S9 Grants Council Communication Thread
The Optimism Grants Council introduced its Season 9 communication thread, outlining its role in reviewing and processing Governance Fund Mission applications under a delegated mandate from the Token House. For this season, the Council will take a more focused approach, selecting fewer projects with larger allocations, with a clear priority on initiatives building directly on OP Mainnet.
This shift suggests a move away from broad capital distribution toward more concentrated funding, potentially aimed at improving impact and accountability. The Council will publish reports after each review cycle and a final report at the end of the season.

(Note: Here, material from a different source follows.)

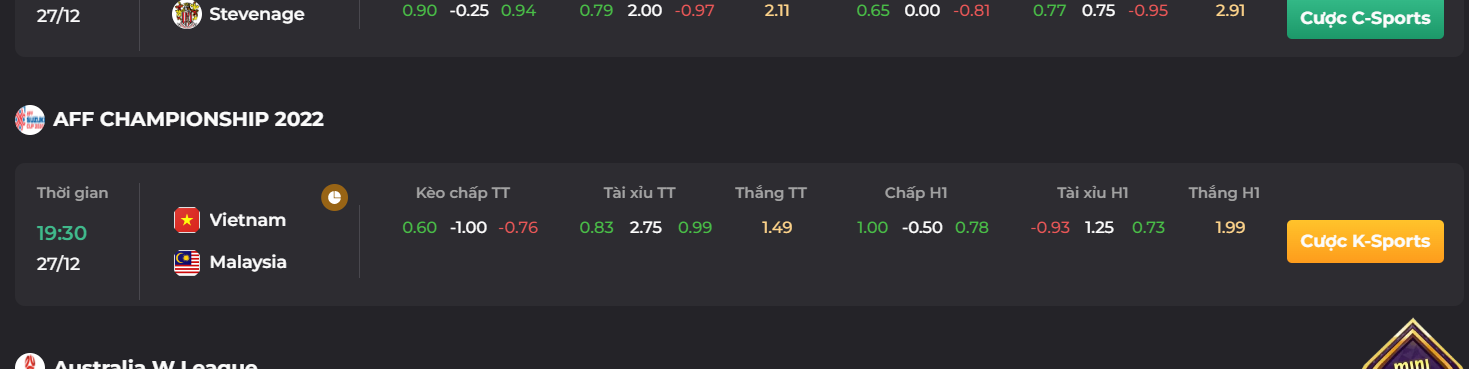This screenshot has height=369, width=1469.
Task: Open Cược K-Sports for Vietnam match
Action: (x=1365, y=241)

Cycle 49 Grants Council Report
Optimism’s Grants Council shared the Cycle 49 report, marking the early stages of Season 9. As expected, submission flow has been slower due to the more specific scope of Missions, with the Council continuing its strategy of funding fewer projects with larger allocations and prioritizing OP Mainnet initiatives.
In this cycle, 1 application was conditionally approved (350k OP), 4 remain under review, and 7 were declined, out of over 2.1M OP requested. With a total Season 9 budget of 3.69M OP, the report reflects a more selective funding approach, alongside operational adjustments, such as redistributing reviewer workload following a council member’s departure.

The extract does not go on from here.